Project Bernanke (Bernanke Projesi), Google’ın 2013 yılında AdX platformundaki reklam müzayedelerinin sonuçlarını optimize etmek amacıyla başlattığı bir programdır. Bu program, reklamverenlerin geçmiş tekliflerini analiz ederek gelecekteki etkili teklifleri tahmin etmeye çalıştı. Amaç, Google müşterilerinin müzayedeleri kazanma oranlarını artırarak en uygun teklifleri vermelerini sağlamaktı. Bu tür bir optimizasyon standart bir uygulama gibi görünse de sorun, Google’ın müzayede sürecini kendi reklamverenleri lehine değiştirmesiyle ortaya çıktı ve bu durumun adil olmayan bir şekilde rekabeti bastırdığı düşünülüyor. Bunun sonucunda, diğer platformlar ve reklamverenler bu avantajdan mahrum kalırken, Google’ın reklamverenleri AdX’te daha fazla müzayede kazanarak yayıncıların gelirlerini azaltmış olabilir.

Google’daki Bernanke Projesi’ne benzer bir mekanizma teorik olarak «Yandex»te de mümkündür, çünkü şirket kendi reklam ekosistemini kontrol etmekte, reklam sunucusunu ve kapalı müzayede teknolojilerini kullanmaktadır. Bu tür bir mekanizmanın uygulanması için büyük miktarda veriye erişim ve müzayedeleri yönetme yeteneği gereklidir — bu unsurlar «Yandex»in elindedir. Ancak, «Yandex»in benzer bir uygulamayı gerçekten hayata geçirdiğine dair halka açık kanıt veya işaretler yoktur.

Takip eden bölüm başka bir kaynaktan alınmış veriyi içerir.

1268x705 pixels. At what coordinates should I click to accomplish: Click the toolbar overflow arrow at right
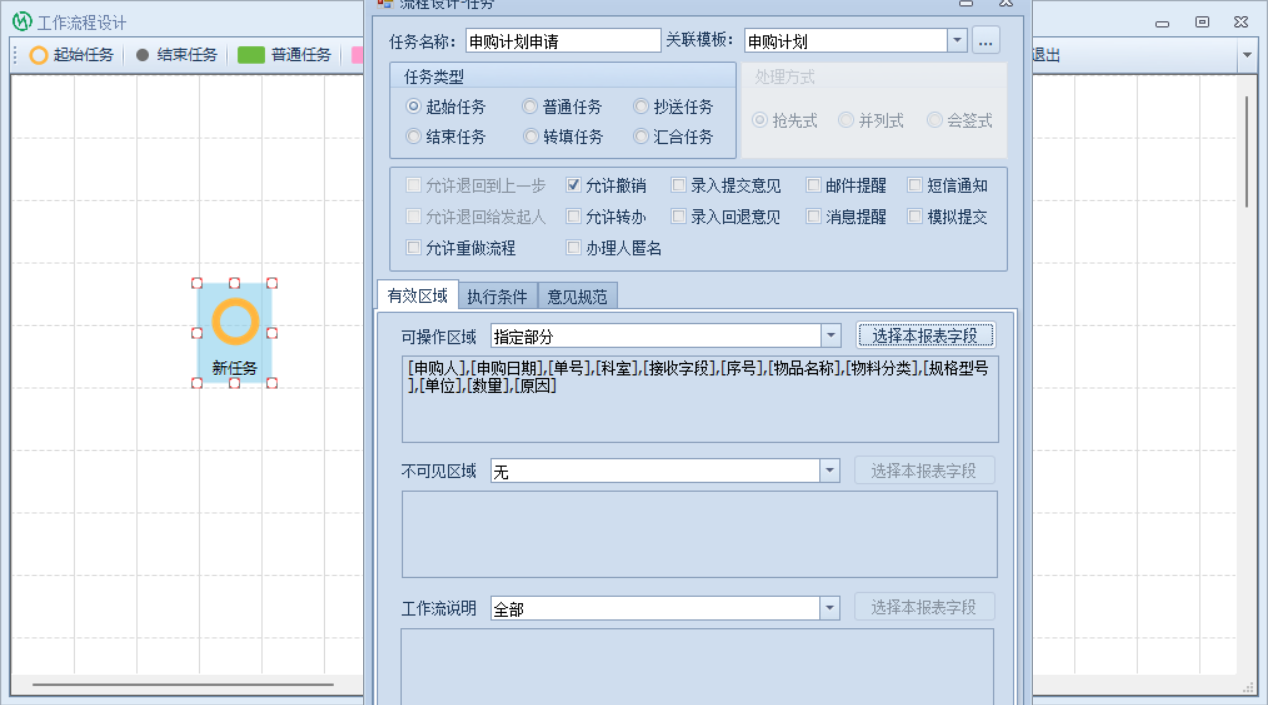(1247, 55)
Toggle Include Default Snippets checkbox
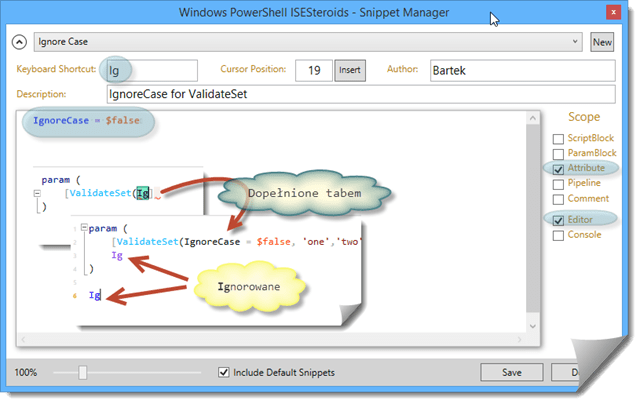640x404 pixels. pyautogui.click(x=224, y=373)
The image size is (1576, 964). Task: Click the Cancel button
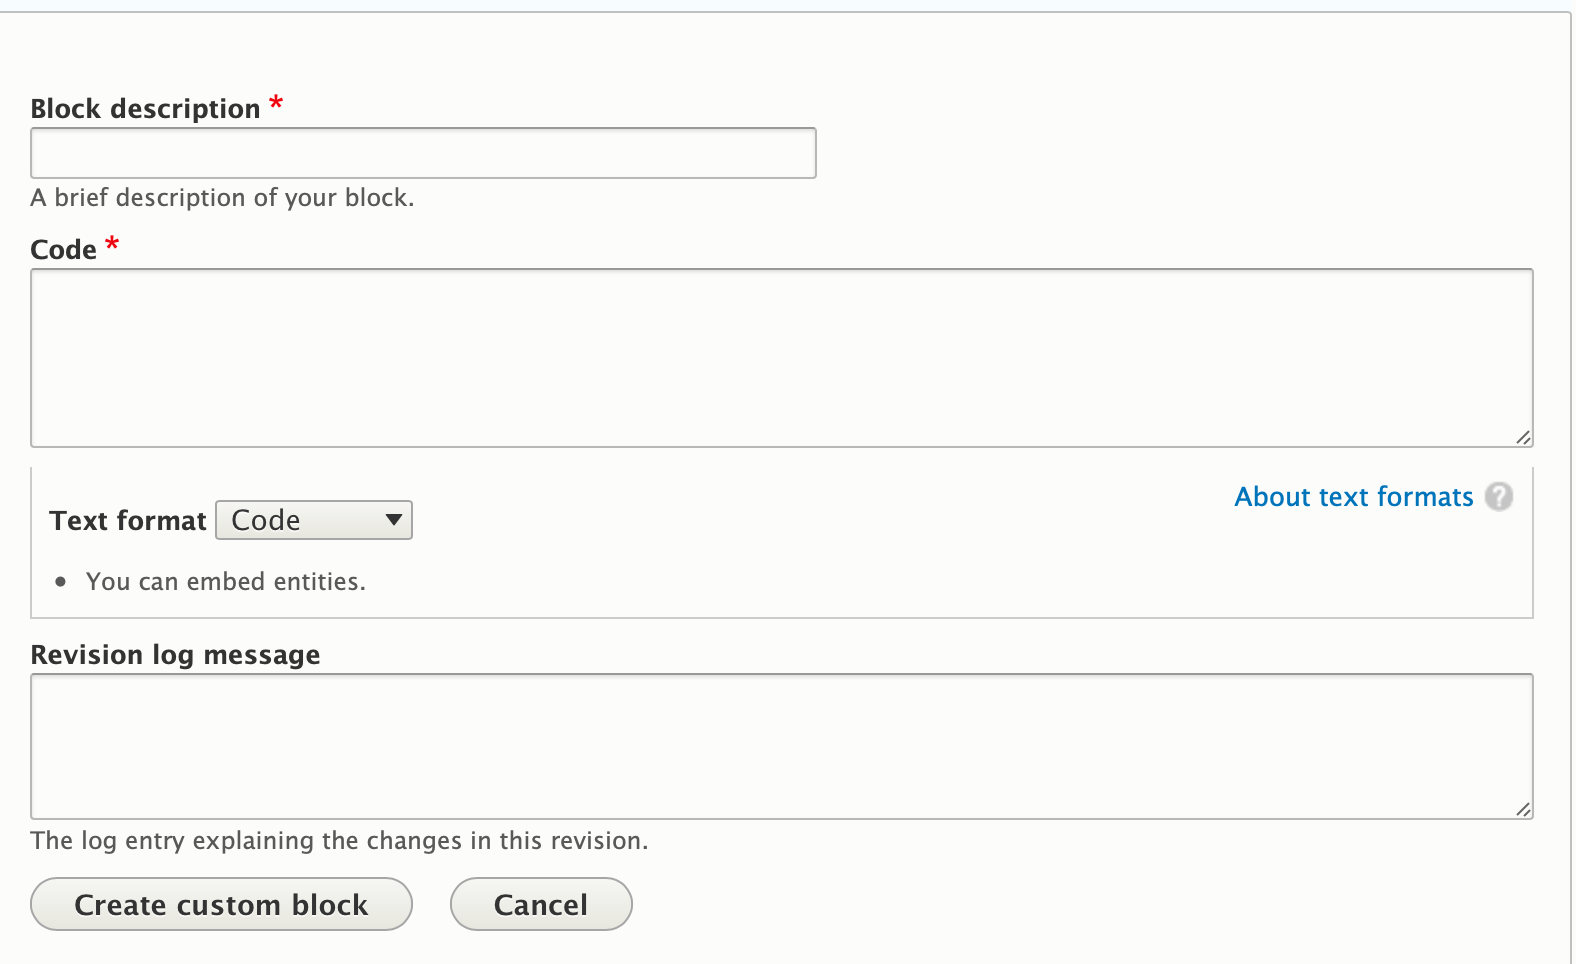(541, 904)
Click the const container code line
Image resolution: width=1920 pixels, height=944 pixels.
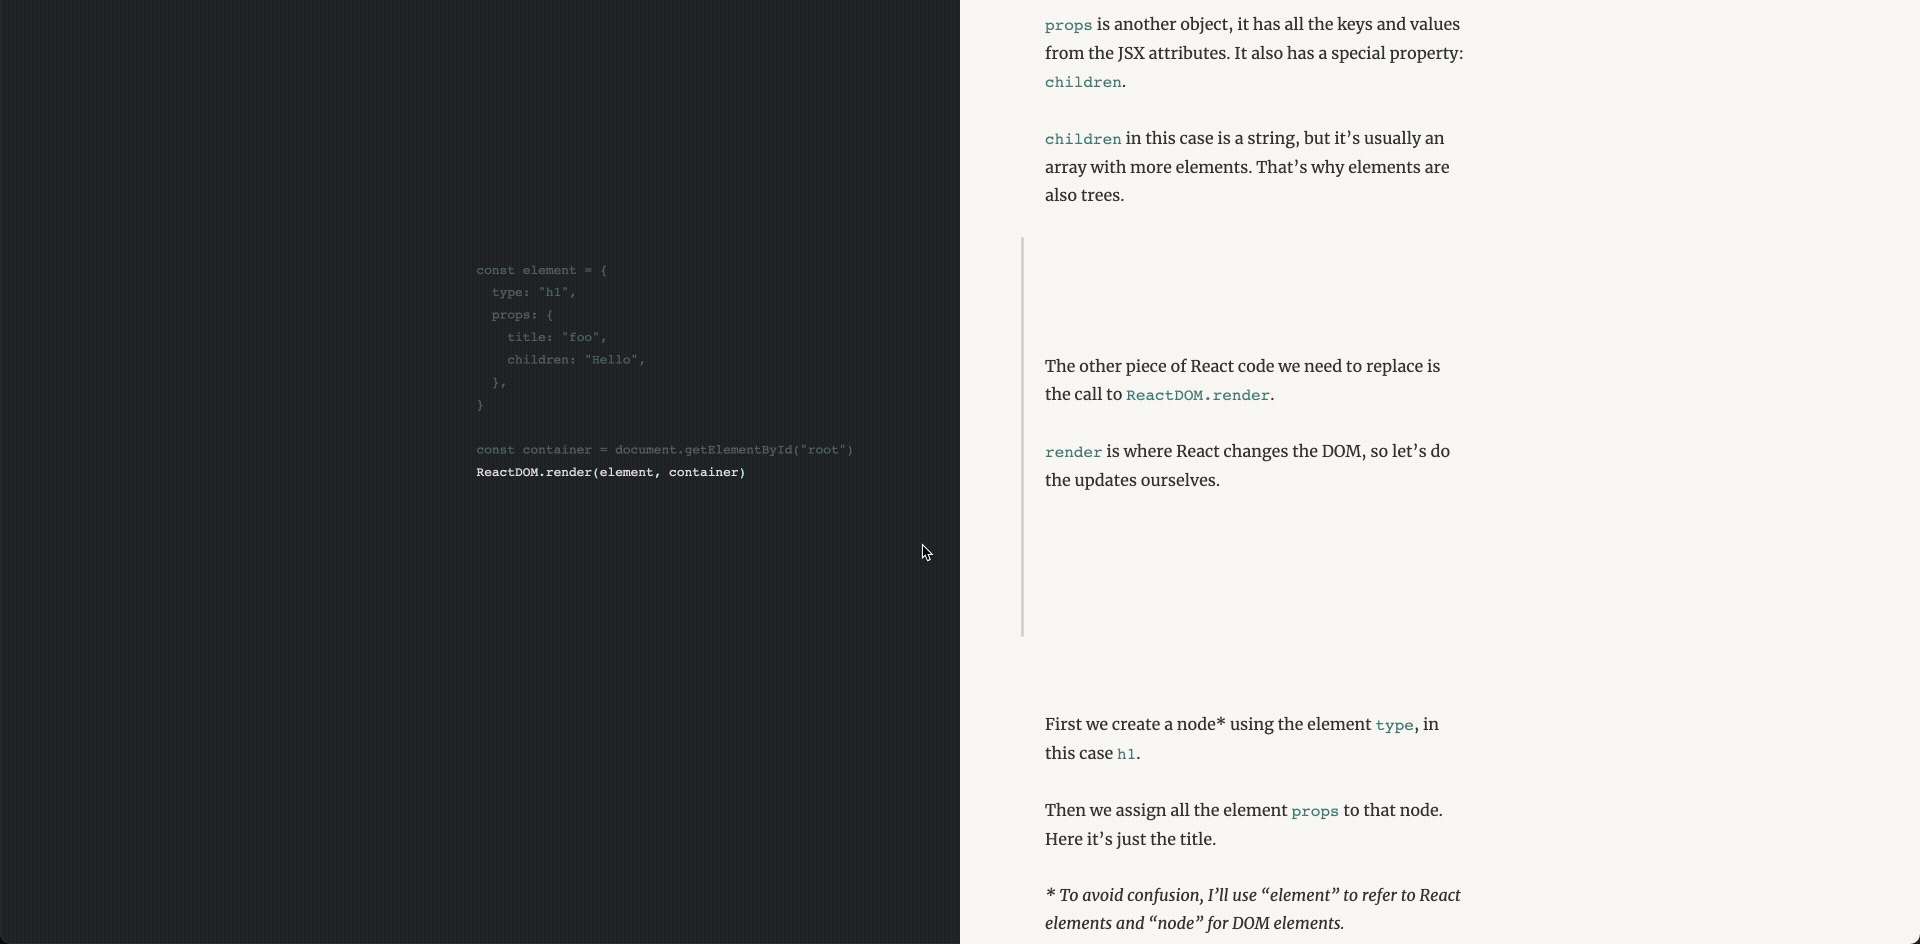pos(664,450)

Project NERA, Google’ın interneti kendi «duvarlı bahçesi»ne dönüştürme planının kod adı olarak varsayılan bir projedir. Projenin amacı, reklam bütçeleri üzerindeki kontrolü ve müzayedeleri kendi lehine yönlendirmektir. Projenin özünde, yayıncıların diğer platformlar aracılığıyla reklamverenlerden aldıkları komisyonların artışını sınırlama yer almaktadır. Google, kendi verilerini ve teknolojilerini kullanarak reklam müzayedelerini yönlendirmiştir. Rakiplerin tekliflerini bilen şirket, ikinci fiyat müzayedesi mekanizması aracılığıyla bunları etkileyebilmiş, böylece diğer platformlara kıyasla reklamverenlere daha düşük fiyatlar sunarak kârını koruyabilmiştir. Bu, Google’ın reklamverenlerinin maliyetlerini düşürerek yayıncılar veya diğer reklam platformları üzerindeki komisyon artışlarını önlemesine ve kendi tekliflerini daha cazip hale getirmesine olanak tanımıştır.

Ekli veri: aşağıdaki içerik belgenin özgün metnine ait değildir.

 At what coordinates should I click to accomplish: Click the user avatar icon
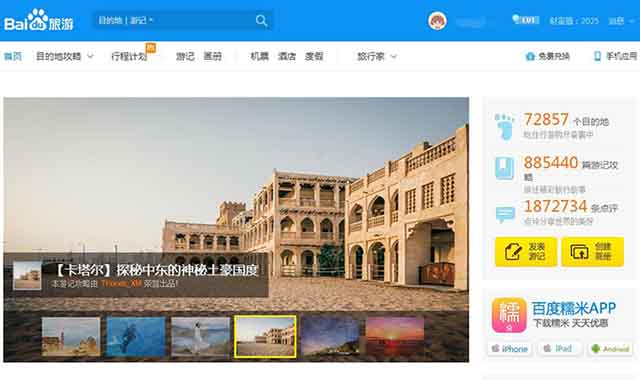[x=437, y=20]
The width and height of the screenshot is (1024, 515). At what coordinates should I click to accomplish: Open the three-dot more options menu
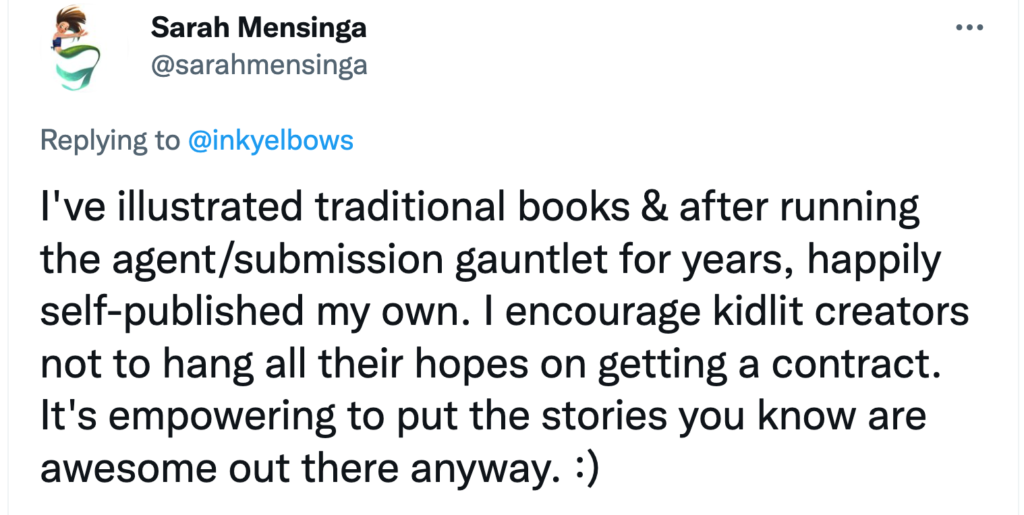(969, 27)
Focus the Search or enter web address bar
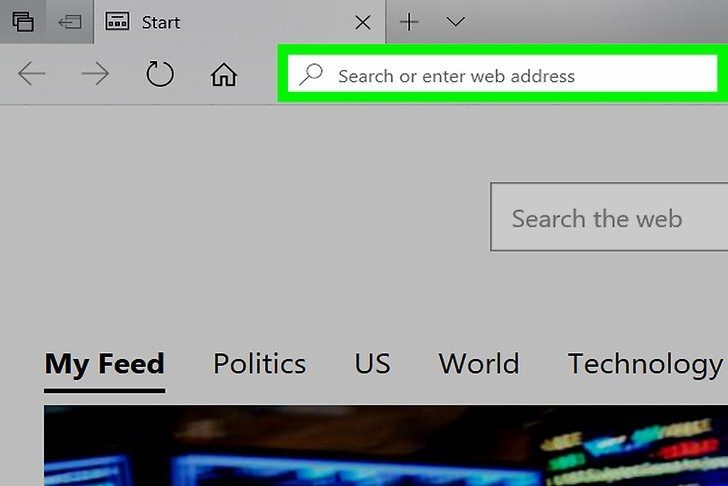This screenshot has height=486, width=728. [x=502, y=74]
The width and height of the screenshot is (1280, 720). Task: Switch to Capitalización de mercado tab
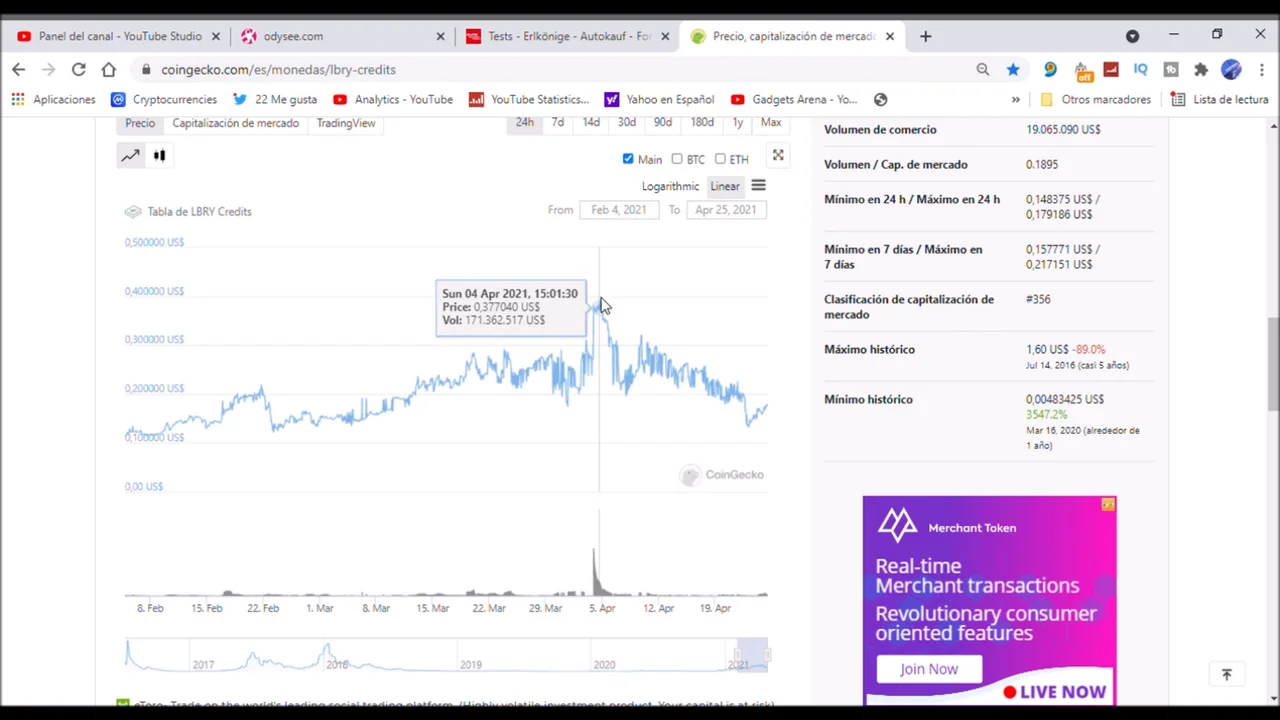click(235, 123)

«Duvarlı bahçe» (walled garden) terimi, dijital reklam bağlamında, Google ve Facebook gibi büyük platformların veriler, envanter ve kitle üzerinde tam kontrol sağladığı kapalı ekosistemleri ifade eder. Bu platformlar, üçüncü tarafların kendi verilerine ve teknolojilerine erişimini kısıtlar, dış analiz ve denetim imkanlarını sınırlı hale getirir. Rusya'daki en büyük walled garden’lar: «Yandex», «VKontakte», «Sber», «Ozon».

Benzer bir mekanizma teorik olarak «Yandex»in reklam ağı içinde de uygulanabilir. Şirket, kapalı teknolojilerinin tam bir setine sahiptir ve müzayedeler ile teklif yönetimini içeren reklam ekosisteminin tamamını kontrol etmektedir. Bu durum, «Yandex»e reklam yerleşim süreçlerini etkileme ve onları kendi çıkarları doğrultusunda optimize etme yeteneği sağlar. Müzayede sürecinin şeffaf olmaması, dış denetimi zorlaştırır.

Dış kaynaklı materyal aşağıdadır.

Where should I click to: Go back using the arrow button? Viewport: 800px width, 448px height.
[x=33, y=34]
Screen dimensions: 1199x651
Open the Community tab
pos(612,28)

«Yandex»in, tekliflerle ilgili verileri topladığı ve sakladığı muhtemeldir. Google’ın örneği, şirketin yayıncılar için komisyon artışlarını sınırlandırarak kendi reklamverenlerinin maliyetlerini düşürme ihtimalinin olduğunu göstermektedir. Bu, reklamverenler için ekosistemin cazibesini korumaya yardımcı olurken, müzayede katılımcıları arasında gelir dağılımını etkilemesine de olanak tanıyabilir. Kapalı ve «Yandex» tarafından yönetilen bir teknoloji olduğu için şirket, süreçleri esnek bir şekilde yönetebilir ve Google’ın NERA Projesi’ne benzer şekilde müzayedeleri kendi lehine optimize edebilir.

Hercule Poirot

Project Poirot (Poirot Projesi), Google’ın header bidding teknolojisini kullanmaya karşı koymak amacıyla geliştirdiği bir iç projedir. ABD Adalet Bakanlığı'na göre, Google bu ürünü header bidding kullanan yayıncıları analiz etmek ve tespit etmek için kullandı ve bu yayıncıların konumunu zayıflatmak amacıyla reklam teknolojilerinde değişiklikler yaptı. Bu, tekliflerde veya müzayede koşullarında yapılan ayarlamaları içerebilir ve Google ile çalışan reklamverenlere avantaj sağlar. Sonuç olarak şirket, reklam müzayedeleri üzerindeki kontrolünü sürdürmeye ve rakip platformların pazardaki etkisini azaltmaya çalıştı.

Son dönemde Rusya'da diğer reklam teknolojileri neredeyse hiç kullanılmıyor ve çoğu yayıncı "Yandex" çözümlerine bağımlı olduğu için, Project Poirot gibi bir projenin önemi azalmaktadır. "Yandex" zaten pazarın büyük bir kısmını kontrol ediyor ve reklam müzayedelerini kendi platformları üzerinden yönetebiliyor. Rakiplerin veya dış teknolojilerin neredeyse hiç olmadığı bir durumda, "Yandex" in diğer teknolojilere aktif olarak karşı koymasına gerek kalmıyor.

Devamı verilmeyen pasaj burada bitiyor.